American lawyer and university administrator

Walter J. Leonard (October 3, 1929 – December 8, 2015) was an American lawyer and university administrator. As an administrator at Harvard University, he pioneered affirmative action in admissions. He was the president of Fisk University, a historically black university in Nashville, Tennessee, from 1977 to 1984.

==Early life==
Leonard was born on October 3, 1929, in Alma, Georgia. He grew up in Savannah, Georgia, where his father worked for a railroad company and his mother was a midwife.

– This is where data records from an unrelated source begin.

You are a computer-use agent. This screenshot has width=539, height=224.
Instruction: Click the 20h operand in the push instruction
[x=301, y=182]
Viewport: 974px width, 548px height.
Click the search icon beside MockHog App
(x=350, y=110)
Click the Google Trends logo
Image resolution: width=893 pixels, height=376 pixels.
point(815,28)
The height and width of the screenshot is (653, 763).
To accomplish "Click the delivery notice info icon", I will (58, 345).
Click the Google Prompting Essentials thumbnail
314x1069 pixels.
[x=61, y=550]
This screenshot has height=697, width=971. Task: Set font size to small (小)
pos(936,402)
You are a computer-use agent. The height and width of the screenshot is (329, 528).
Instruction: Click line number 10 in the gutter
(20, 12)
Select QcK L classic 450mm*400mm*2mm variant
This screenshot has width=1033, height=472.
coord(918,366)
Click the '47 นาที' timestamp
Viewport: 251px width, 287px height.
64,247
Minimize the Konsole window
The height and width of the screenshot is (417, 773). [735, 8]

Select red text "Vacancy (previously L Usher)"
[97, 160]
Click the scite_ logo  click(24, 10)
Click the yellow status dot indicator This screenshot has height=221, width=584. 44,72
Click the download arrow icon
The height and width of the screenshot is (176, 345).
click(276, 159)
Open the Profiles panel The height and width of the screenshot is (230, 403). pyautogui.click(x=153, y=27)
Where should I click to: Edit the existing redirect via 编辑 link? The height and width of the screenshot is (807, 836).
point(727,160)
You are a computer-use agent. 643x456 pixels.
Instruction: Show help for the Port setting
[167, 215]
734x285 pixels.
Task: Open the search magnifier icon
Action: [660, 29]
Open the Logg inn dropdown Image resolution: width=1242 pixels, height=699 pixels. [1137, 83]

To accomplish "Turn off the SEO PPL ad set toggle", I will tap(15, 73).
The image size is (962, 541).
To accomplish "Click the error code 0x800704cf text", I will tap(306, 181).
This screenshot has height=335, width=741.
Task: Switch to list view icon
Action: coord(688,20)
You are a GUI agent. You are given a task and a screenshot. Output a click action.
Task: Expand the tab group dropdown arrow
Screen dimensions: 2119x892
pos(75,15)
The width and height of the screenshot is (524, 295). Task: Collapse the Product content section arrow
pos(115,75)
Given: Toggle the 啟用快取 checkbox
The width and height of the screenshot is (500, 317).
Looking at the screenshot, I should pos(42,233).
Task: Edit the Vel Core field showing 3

Leonard graduated from Morehouse College. He attended Savannah State University and Atlanta University, and he earned a law degree from the Howard University School of Law in 1968.

==Career==
Leonard began his career as the assistant dean of the Howard University School of Law in 1968. He joined the Harvard Law School as "assistant dean and assistant admissions director" in 1969. In 1971, he became special assistant to Harvard University's President Derek Bok. He worked on the Harvard Plan, "one of the country's earliest and most effective affirmative-action programs, which became a model for other universities around the country." Leonard was also the chairman of the founding committee of the W. E. B. Du Bois Institute at Harvard University.

Leonard served as the president of Fisk University, a historically black university in Nashville, Tennessee, from 1977 to 1984. He fundraised $12 million, but refused to sell the university's art collection. He also invited Jesse Jackson to speak on campus which "some trustees feared would alienate white donors". Leonard was forced to resign after he "clashed with some of the university's biggest donors, who vowed not to give money to Fisk as long as Mr. Leonard was president." His letter of resignation, sent in November 1983, was addressed to Bahamian politician Timothy Donaldson, who was the chairman of the board of trustees at the time. Donaldson accepted the resignation; however, Leonard was asked to serve as president until the end of the academic year of 1983–1984.

Leonard was a "distinguished senior scholar" at his alma mater, Howard University, from 1984 to 1986, executive assistant to the governor of the U.S. Virgin Islands from 1987 to 1989, and the executive director of Communities in Schools from 1990 to 1994.

==Personal life, death and legacy==
With his wife Betty Singleton, Leonard had a son and a daughter; they resided in Chevy Chase, Maryland. He died of Alzheimer's disease on December 8, 2015, at his retirement home in Kensington, Maryland, at age 86. His daughter, Angela Leonard, is an associate professor of History at Loyola University Maryland.